Harlan Coben The Match review

Harlan Coben is a legend among thriller writers, penning 31 books by now, starting with his wonderful Myron Bolitar series and lately triumphing with one-offs that have spawned five successful Netflix series. He is a polished writer in the school of “less is more,” with an entertaining turn in sardonic dialogue, and his plotting is nonpareil. All those strengths are on full display in “The Match“. It is the second book to feature Wilde, “the boy from the woods,” an accomplished ex-soldier who prefers to reside in the wilderness. In this outing, Wilde follows up leads toward his unknown parents, at the same time as an altruistic hacker group targeting vicious trolls attracts a serial killer. The Match is a rocket of a read, and in time-honored fashion, the author provides plot twist upon plot twist until a denouement that wraps up all the loose ends. So, yes, a fun read, but this reader parsed the final para and looked back on the careening plot and wondered, “what was the point?” Marrying DNA, social media trolling, hacking, and a cast revolving around unknowable Wilde … all these plot elements served to mystify but never cohered with any overarching logic.
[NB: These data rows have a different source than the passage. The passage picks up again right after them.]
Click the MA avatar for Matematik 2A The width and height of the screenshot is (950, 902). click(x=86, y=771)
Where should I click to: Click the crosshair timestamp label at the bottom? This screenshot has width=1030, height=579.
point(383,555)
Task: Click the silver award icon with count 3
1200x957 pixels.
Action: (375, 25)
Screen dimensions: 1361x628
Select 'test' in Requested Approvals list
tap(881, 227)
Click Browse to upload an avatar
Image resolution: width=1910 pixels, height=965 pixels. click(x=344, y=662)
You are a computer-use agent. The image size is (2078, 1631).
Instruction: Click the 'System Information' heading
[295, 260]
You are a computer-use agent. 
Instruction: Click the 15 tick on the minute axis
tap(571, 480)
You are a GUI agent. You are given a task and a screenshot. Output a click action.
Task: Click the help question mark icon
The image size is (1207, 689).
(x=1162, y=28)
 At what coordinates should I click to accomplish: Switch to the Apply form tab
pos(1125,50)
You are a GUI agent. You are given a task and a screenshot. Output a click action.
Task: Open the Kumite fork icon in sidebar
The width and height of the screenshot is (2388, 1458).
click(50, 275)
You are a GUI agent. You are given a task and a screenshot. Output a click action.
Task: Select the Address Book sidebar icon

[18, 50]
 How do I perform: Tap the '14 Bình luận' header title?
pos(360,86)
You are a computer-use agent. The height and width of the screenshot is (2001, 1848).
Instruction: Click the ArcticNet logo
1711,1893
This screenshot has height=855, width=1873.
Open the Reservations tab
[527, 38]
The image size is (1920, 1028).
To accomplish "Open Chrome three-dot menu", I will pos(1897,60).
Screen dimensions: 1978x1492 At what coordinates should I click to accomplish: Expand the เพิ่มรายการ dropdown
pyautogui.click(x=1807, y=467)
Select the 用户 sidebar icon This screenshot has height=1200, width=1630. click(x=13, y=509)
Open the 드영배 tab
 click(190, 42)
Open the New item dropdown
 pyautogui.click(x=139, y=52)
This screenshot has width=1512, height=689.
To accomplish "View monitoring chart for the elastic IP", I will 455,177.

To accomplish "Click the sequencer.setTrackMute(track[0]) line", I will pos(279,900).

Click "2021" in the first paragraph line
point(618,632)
The characters disappeared into a warm bath of baffling turns of logic. Reader, I was disappointed, but I turned the pages.

Once There Were Wolves by Charlotte McConaghy [7/10]

Charlotte McConaghy Once There Were Wolves review

Once There Were Wolves” follows hot on the heels of Charlotte McConaghy’s lyrical, propulsive Migrations (my review here) and has a similar mix of dramatic plot, conservation backdrop, and natural world depiction. The hero is Inti Flynn, part of a team of visionaries reintroducing over a dozen wolves into remote Scottish wilderness. Battling opposing locals, venturing into love, and protecting her battered twin sister, Inti’s overweening focus is the wolves and the precarity of their fate. The author is a beautiful stylist and I sank into the wonderfully portrayed scenes of wolves in the wild, bumping into the ravenous world of humans. The feverish plot is less successful, IMHO, perhaps too wild in pace and extent, but that storyline meshes well into the thematic one. The central character of Inti is brilliantly portrayed. Snap up Once There Were Wolves, I’m sure it will figure in the awards season.